I am somewhat aware of the divine council motif in the Old Testament and ancient Near Eastern thought. I have read some academic literature on it and am currently reading through Mark Smith's The Origins of Biblical Monotheism: Israel's Polytheistic Background and the Ugaritic Texts (A very good book IMO).

However, I am quite ignorant concerning how the divine council theme plays out in LDS theology. Apart from the Book of Abraham and D&C 76, is the divine council mentioned elsewhere in LDS Scripture? Is there any LDS literature that someone can point me towards that discusses the importance of the divine council theme in LDS theology?

Tangent: I liked how the recent remake of the Clash of the Titans shows a meeting of the “divine council” (Zeus, Apollo, etc).

Posted (edited)

Thanks, though the articles on that page all seem to be addressing the concept of the divine council in the biblical text or some other issue, which isn't what I am after.

edited to add: This one by Bokovoy does have a section entitled "An LDS view on the Divine Council", which is what I am after. Thanks

Edited by diglot
Posted

Here's a little article I wrote on the subject, with an LDS bibliography at the end.

http://hamblinofjeru...erica6-sod2.pdf

Thanks, the bibliography is helpful!

Posted

Check out the 1st chapter of 1 Nephi, it details a prophetic calling through the divine council.

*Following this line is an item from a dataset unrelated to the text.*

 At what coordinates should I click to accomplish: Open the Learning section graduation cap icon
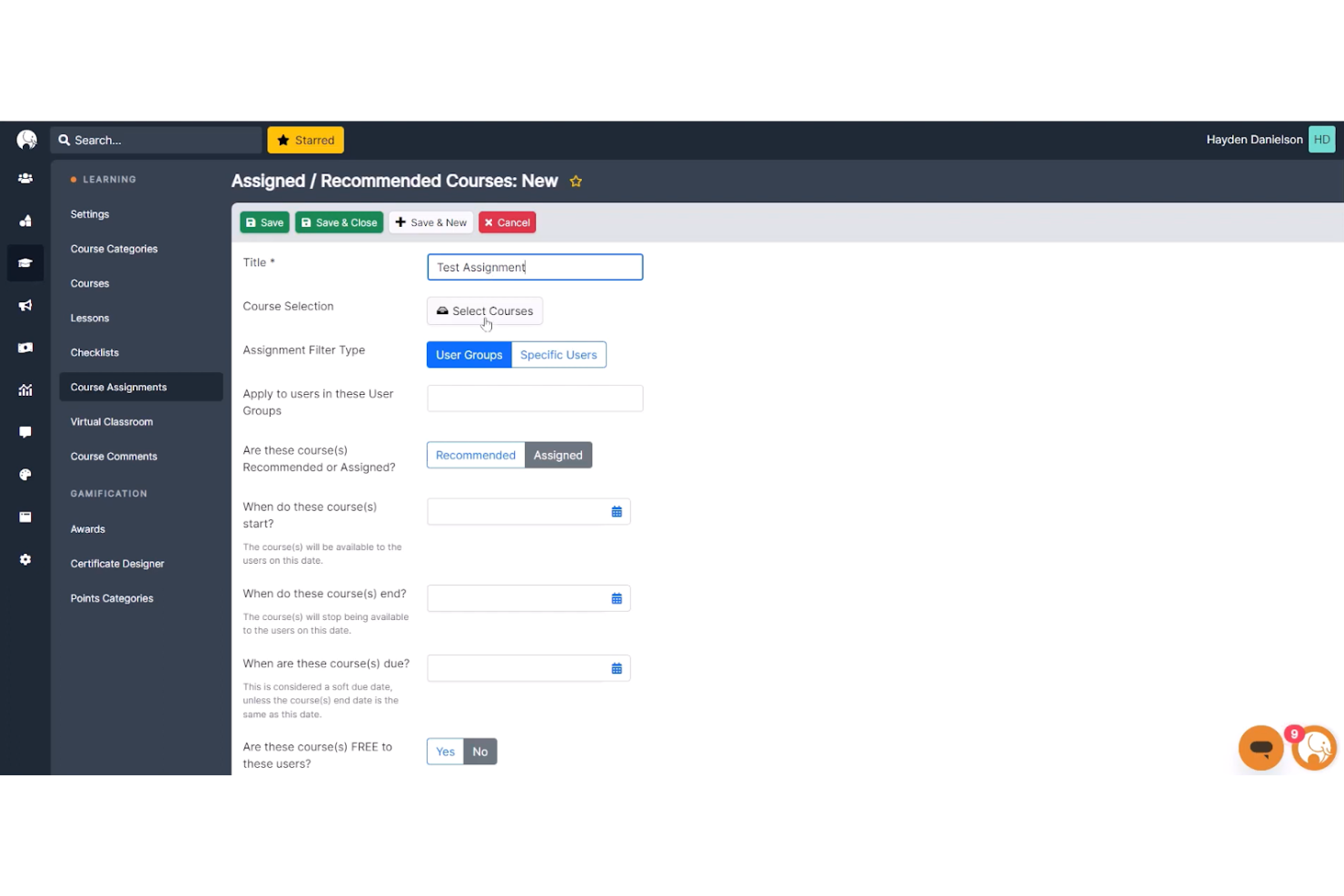pyautogui.click(x=25, y=262)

Interesting, I will have to reread that chapter later. I've read 1 Nephi a couple of times now and can't remember seeing something like that. Probably wasn't paying enough attention to the text.

There is this:

http://www.fairlds.o...vid-Bokovoy.pdf

And this, from Nibley:

http://maxwellinstit...103&chapid=1151

And this from Kevin Barney:

http://byustudies.by...aspx?title=6671

For starters.

Kevin Christensen

Bethel Park, PA

Awesome, thanks!

The temple is a great place to learn about the divine council.

I don't think I would be let into the temple ;)

Posted (edited)

I think Joseph Smith talked about the Divine Council (or at least made a brief reference to it) in his Sermon in the Grove.

Edited by altersteve
Posted

I think Joseph Smith talked about the Divine Council (or at least made a brief reference to it) in his Sermon in the Grove.

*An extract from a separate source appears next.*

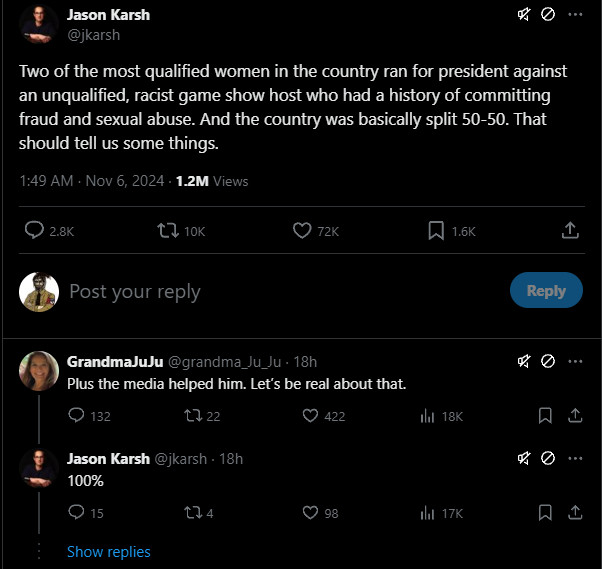Viewport: 602px width, 569px height.
Task: Expand the Show replies thread
Action: 108,552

How do you determine if what Mr. Smith says in his sermons is true or false?

Posted

How do you determine if what Mr. Smith says in his sermons is true or false?

Holy Ghost.

Not sure what relevance that has to the thread topic, though.

Posted

Is there anything in the Sermon in the Grove and/or the King Follett discourse that you find false?

And if it's a matter of textual issues as to whether Joseph said or didn't say such and such, I've always found this link helpful:

http://www.boap.org/...844/7Apr44.html

I have not seen the Sermon in the Grove but from the KFD, I would consider his teaching

that God was not always God as false. From all accounts of LDS published materials I have

seen, he did teach that God was not always a God but became a God. This teaching

continued through the 1978 and 1997 editions of Gospel Principles until it was removed in

2009.

Posted

The temple is a great place to learn about the divine council.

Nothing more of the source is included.